## Request:
In the records from the start through the line containing "point(80,16)", change every "The width and height of the screenshot is" to "The screenshot dimensions are" and leave everything else unchanged.
-- Start Data in this exercise --
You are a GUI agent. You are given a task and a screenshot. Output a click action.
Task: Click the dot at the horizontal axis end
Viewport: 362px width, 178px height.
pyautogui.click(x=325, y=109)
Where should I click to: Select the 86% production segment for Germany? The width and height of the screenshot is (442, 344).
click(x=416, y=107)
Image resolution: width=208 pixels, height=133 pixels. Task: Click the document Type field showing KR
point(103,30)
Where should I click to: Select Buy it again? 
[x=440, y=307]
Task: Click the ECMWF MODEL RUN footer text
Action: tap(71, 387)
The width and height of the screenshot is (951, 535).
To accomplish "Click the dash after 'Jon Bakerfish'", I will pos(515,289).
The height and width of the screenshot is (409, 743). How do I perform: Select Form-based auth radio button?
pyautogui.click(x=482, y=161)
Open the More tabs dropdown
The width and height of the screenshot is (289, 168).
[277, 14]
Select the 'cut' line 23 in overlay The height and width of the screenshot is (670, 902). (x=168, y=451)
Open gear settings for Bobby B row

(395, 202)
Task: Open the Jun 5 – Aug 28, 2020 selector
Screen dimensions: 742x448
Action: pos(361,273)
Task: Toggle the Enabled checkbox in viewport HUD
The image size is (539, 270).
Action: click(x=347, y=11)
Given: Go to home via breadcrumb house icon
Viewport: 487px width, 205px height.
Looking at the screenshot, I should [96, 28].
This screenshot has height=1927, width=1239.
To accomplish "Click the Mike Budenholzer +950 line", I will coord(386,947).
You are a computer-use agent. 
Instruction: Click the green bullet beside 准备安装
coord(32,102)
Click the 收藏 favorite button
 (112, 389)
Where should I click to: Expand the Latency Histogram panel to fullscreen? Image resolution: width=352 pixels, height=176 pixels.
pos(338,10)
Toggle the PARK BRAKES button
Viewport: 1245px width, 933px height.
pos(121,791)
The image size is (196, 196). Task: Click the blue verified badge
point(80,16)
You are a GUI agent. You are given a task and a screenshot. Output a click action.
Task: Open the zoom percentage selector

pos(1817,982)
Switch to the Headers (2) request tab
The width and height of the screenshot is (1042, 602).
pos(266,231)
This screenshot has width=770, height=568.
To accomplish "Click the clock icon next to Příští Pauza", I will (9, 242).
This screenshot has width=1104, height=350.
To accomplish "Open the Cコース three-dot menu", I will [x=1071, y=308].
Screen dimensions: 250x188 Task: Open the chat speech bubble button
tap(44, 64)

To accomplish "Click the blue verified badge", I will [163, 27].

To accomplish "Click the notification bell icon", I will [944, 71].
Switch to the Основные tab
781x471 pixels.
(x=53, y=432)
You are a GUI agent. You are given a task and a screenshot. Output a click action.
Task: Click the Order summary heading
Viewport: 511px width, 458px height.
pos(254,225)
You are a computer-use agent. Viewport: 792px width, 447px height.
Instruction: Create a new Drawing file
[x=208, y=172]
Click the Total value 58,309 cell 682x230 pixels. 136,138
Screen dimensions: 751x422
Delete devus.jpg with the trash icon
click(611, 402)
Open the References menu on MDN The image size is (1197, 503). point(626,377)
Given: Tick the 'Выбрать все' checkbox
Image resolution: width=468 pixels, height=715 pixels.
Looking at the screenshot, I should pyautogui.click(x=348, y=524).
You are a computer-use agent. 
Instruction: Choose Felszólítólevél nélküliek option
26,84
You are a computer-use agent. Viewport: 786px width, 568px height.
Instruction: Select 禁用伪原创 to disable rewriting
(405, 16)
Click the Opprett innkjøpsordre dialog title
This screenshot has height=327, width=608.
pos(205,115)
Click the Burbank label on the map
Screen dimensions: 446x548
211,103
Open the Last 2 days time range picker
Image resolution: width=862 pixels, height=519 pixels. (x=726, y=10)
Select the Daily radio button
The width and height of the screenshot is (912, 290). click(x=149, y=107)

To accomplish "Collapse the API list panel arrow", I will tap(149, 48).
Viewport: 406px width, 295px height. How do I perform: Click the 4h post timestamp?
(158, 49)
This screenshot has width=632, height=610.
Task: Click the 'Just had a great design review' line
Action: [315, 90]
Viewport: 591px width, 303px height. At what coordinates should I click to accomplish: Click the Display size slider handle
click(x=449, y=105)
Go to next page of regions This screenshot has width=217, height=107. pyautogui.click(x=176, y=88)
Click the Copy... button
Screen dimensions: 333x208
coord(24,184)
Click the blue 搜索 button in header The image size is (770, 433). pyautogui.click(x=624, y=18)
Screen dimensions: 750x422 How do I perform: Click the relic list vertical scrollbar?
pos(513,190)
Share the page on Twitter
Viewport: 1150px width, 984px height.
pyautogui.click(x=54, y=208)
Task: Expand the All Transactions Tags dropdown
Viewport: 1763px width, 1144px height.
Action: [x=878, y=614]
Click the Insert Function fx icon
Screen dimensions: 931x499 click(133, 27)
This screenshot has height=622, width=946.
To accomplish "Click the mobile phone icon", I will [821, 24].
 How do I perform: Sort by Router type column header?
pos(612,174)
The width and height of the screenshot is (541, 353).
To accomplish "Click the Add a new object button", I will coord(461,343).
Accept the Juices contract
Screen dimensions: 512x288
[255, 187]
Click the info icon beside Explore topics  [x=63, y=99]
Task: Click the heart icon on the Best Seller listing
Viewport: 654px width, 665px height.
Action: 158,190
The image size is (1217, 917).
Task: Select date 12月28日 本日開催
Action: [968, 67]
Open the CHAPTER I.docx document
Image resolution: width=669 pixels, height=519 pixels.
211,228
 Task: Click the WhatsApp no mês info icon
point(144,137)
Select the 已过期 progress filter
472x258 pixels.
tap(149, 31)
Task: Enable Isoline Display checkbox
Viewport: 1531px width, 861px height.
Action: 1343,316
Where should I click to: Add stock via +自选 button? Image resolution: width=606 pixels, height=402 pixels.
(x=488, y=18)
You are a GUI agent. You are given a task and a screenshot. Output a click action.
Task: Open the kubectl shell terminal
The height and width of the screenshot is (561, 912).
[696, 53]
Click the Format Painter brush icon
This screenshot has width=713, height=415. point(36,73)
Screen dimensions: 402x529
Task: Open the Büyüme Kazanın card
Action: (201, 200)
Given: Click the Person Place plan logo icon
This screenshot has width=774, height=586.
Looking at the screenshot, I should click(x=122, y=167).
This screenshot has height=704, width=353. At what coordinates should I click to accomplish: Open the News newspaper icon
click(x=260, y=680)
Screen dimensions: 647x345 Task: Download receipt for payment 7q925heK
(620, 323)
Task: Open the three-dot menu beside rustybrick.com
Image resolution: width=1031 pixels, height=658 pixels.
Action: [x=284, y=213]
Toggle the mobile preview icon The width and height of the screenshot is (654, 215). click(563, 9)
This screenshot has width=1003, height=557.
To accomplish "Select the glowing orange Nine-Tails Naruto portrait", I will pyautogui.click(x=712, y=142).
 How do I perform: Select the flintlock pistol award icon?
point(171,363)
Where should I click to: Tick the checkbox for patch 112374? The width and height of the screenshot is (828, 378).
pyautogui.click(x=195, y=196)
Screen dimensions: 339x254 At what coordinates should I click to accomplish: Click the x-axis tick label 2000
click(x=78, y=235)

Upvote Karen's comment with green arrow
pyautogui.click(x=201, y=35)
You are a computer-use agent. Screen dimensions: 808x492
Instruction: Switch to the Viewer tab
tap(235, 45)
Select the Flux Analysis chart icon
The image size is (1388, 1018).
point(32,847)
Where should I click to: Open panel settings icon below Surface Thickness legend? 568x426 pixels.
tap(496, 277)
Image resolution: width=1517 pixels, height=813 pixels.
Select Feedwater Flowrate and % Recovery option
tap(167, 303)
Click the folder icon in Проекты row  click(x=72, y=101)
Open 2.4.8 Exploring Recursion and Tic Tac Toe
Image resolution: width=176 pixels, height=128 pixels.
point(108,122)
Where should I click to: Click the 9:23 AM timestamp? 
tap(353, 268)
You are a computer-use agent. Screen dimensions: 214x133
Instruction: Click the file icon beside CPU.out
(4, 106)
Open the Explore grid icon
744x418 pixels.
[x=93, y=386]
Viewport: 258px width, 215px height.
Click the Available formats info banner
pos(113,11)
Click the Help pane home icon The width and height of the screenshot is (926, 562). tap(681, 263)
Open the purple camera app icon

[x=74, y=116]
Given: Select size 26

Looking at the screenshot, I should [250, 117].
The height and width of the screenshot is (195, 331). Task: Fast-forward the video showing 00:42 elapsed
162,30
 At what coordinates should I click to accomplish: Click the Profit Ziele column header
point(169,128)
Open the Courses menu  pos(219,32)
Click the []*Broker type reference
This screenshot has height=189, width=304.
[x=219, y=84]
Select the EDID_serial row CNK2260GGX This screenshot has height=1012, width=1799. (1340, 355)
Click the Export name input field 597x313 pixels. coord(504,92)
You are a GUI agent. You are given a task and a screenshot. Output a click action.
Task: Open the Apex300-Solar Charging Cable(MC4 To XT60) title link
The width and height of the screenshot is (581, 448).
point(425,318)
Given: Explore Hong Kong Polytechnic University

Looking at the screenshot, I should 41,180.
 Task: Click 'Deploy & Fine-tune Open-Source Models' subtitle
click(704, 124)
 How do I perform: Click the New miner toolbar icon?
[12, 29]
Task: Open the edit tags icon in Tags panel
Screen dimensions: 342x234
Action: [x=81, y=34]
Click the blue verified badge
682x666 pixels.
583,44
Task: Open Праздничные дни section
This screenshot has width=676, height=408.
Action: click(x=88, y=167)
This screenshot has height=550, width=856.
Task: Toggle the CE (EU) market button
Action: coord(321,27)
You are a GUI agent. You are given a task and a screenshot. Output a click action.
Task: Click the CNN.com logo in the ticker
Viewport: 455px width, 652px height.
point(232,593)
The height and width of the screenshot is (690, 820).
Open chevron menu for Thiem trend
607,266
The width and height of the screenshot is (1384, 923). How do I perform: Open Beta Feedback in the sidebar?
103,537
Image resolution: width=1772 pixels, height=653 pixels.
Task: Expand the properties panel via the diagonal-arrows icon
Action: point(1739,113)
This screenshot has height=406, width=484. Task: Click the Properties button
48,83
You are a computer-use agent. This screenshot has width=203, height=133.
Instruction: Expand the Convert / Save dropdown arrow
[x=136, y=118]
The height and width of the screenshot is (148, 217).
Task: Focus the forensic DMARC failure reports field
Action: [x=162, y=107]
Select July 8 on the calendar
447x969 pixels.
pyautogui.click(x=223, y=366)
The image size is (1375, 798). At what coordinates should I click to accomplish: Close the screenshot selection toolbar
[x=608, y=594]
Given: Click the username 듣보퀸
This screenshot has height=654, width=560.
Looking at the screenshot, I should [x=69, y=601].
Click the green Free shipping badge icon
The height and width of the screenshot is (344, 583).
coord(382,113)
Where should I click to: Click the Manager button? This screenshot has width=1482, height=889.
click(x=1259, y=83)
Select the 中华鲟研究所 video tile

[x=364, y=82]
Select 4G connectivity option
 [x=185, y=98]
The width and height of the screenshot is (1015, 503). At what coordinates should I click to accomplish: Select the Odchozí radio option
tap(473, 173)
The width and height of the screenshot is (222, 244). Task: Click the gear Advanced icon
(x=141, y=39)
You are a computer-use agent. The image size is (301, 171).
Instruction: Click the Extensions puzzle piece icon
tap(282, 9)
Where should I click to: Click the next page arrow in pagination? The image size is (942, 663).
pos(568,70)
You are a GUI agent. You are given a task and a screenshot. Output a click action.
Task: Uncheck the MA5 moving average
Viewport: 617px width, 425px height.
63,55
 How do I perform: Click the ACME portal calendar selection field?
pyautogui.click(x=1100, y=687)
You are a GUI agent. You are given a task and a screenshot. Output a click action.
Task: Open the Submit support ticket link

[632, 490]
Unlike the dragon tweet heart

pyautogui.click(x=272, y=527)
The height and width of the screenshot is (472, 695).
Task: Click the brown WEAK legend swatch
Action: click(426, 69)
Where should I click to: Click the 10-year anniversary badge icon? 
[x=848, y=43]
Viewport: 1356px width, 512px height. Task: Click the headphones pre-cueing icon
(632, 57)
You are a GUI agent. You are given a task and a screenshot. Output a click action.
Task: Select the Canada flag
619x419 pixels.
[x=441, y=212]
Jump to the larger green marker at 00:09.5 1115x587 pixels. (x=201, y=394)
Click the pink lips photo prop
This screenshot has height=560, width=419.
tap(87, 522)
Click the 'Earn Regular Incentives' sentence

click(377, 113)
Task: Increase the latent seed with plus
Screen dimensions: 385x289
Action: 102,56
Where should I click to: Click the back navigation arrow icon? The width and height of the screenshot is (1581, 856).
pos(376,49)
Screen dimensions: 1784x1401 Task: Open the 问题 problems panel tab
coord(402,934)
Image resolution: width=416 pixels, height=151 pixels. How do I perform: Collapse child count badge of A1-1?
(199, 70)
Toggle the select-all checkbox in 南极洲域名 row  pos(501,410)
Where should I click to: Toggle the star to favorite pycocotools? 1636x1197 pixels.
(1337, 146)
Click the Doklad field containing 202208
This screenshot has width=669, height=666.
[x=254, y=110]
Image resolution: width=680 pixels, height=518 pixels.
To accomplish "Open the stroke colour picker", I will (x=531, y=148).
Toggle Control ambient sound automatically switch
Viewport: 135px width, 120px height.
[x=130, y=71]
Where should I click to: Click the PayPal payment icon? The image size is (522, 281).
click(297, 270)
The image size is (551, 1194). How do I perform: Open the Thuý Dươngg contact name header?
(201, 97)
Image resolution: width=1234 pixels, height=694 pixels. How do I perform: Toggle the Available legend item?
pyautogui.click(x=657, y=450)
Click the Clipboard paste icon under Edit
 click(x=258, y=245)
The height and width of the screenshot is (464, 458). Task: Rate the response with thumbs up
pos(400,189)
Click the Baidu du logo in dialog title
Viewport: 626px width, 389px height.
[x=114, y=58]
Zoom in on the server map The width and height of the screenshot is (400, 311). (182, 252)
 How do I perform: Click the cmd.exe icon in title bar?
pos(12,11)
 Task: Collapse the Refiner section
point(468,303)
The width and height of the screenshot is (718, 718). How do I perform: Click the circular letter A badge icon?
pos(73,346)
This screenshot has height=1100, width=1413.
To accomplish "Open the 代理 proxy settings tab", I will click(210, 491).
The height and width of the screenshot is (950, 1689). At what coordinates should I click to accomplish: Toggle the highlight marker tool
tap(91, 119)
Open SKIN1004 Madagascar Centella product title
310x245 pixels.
-- End Data in this exercise --
## Correct answer:
You are a GUI agent. You are given a task and a screenshot. Output a click action.
Task: Click the dot at the horizontal axis end
Viewport: 362px width, 178px height.
pyautogui.click(x=325, y=109)
Where should I click to: Select the 86% production segment for Germany? The screenshot dimensions are (442, 344).
click(x=416, y=107)
Image resolution: width=208 pixels, height=133 pixels. Task: Click the document Type field showing KR
point(103,30)
Where should I click to: Select Buy it again? 
[x=440, y=307]
Task: Click the ECMWF MODEL RUN footer text
Action: tap(71, 387)
The screenshot dimensions are (951, 535).
To accomplish "Click the dash after 'Jon Bakerfish'", I will pos(515,289).
The height and width of the screenshot is (409, 743). How do I perform: Select Form-based auth radio button?
pyautogui.click(x=482, y=161)
Open the More tabs dropdown
The screenshot dimensions are (289, 168).
[277, 14]
Select the 'cut' line 23 in overlay The height and width of the screenshot is (670, 902). (x=168, y=451)
Open gear settings for Bobby B row

(395, 202)
Task: Open the Jun 5 – Aug 28, 2020 selector
Screen dimensions: 742x448
Action: pos(361,273)
Task: Toggle the Enabled checkbox in viewport HUD
The image size is (539, 270).
Action: click(x=347, y=11)
Given: Go to home via breadcrumb house icon
Viewport: 487px width, 205px height.
Looking at the screenshot, I should [96, 28].
This screenshot has height=1927, width=1239.
To accomplish "Click the Mike Budenholzer +950 line", I will coord(386,947).
You are a computer-use agent. 
Instruction: Click the green bullet beside 准备安装
coord(32,102)
Click the 收藏 favorite button
 (112, 389)
Where should I click to: Expand the Latency Histogram panel to fullscreen? Image resolution: width=352 pixels, height=176 pixels.
pos(338,10)
Toggle the PARK BRAKES button
Viewport: 1245px width, 933px height.
pos(121,791)
The image size is (196, 196). Task: Click the blue verified badge
point(80,16)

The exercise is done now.